Glutathione isn't something you hear about a lot in everyday conversations, but maybe it should be. This tripeptide is made from three different amino acids — cysteine, glycine and glutamic acid.
From making small changes to your diet to getting more shuteye, there are a couple of things you can do to boost your glutathione levels. Although glutathione isn't found in food, you can fill up on whey protein, Brazil nuts, beef, eggs and other products containing the amino acids that make up this compound.
What Is Glutathione?
Glutathione is found in extremely high concentrations in almost all of your body's cells. Its concentrations are similar to those of glucose, potassium and cholesterol, according to a report that was published in Integrative Medicine: A Clinician's Journal in February 2014.
There are two major types of glutathione: GSH, or reduced, and GSSG, or oxidized. This is important to know because the ratio of GSH glutathione to the GSSG type determines how effectively your cells and your body as a whole are able to detoxify. In a healthy body, the ratio of GSH to GSSG is more than 100 to 1, but in a body that's under oxidative stress, that ratio drops to 1 to 10.
In addition to helping aid the detoxification process, glutathione has a number of other roles to play in your body.

▶ **WHAT IS BEING ASKED**:
Retype the glutathione passage word for word, from "There are two" up to and including "to 1 to 10.". The items below have no connection to the glutathione passage.

▶ **EXTRACTED DATA**:
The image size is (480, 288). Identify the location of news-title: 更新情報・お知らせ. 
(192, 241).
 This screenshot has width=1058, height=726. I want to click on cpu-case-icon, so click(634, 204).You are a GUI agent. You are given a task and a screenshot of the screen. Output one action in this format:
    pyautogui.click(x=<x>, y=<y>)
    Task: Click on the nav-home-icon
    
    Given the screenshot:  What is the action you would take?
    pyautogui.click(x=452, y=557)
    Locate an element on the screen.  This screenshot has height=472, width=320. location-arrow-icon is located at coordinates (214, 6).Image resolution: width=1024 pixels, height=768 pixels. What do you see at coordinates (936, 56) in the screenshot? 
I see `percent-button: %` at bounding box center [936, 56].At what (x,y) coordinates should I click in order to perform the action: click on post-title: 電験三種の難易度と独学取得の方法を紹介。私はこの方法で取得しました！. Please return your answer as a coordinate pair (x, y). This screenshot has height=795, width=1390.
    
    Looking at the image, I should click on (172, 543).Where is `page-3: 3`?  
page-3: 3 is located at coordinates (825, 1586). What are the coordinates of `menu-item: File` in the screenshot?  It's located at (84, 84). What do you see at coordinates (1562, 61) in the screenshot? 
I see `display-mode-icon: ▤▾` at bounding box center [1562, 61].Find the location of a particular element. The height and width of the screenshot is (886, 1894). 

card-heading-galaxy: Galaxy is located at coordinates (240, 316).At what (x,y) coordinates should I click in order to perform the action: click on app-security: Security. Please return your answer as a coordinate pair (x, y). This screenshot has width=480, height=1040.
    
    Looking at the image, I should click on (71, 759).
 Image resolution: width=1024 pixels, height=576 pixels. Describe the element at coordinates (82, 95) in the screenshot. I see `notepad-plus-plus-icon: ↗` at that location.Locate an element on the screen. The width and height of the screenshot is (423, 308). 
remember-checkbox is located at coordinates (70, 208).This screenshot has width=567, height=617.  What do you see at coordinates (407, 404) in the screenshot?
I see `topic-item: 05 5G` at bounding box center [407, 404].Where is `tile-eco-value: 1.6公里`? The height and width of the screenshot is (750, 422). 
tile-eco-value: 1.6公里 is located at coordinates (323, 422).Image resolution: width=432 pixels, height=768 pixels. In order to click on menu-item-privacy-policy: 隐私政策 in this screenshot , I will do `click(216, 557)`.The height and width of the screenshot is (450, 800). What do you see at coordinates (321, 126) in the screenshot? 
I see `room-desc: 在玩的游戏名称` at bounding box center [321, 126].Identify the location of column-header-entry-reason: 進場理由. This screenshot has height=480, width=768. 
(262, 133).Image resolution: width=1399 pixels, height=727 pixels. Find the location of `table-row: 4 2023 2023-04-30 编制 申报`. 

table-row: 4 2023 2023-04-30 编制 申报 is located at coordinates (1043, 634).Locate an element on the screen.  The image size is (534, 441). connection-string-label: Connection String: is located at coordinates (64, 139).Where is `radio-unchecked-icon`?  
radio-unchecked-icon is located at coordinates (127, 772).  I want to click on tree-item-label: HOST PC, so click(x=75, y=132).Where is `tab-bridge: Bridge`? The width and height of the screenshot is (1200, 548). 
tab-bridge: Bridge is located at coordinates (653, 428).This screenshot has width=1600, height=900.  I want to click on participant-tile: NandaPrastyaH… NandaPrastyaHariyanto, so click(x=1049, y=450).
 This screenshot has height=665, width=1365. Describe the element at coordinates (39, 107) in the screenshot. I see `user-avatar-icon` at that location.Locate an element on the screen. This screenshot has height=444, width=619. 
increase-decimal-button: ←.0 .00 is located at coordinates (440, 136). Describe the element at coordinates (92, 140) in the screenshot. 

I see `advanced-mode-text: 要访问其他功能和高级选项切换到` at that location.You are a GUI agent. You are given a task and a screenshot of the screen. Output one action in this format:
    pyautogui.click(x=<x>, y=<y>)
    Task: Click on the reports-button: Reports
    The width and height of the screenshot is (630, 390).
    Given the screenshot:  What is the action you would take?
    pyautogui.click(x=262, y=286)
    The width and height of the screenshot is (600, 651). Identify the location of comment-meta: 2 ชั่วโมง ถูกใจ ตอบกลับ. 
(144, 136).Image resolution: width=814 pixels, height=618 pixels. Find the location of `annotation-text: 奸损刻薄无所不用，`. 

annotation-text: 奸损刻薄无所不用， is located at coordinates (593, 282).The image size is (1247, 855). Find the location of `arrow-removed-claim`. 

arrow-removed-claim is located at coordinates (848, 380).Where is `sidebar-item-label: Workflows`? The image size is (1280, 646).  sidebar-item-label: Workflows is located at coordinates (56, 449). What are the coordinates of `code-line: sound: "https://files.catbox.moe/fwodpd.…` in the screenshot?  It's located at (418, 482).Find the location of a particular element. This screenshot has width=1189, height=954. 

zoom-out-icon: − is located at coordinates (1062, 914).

▶ **ANSWER SPACE**:
There are two major types of glutathione: GSH, or reduced, and GSSG, or oxidized. This is important to know because the ratio of GSH glutathione to the GSSG type determines how effectively your cells and your body as a whole are able to detoxify. In a healthy body, the ratio of GSH to GSSG is more than 100 to 1, but in a body that's under oxidative stress, that ratio drops to 1 to 10.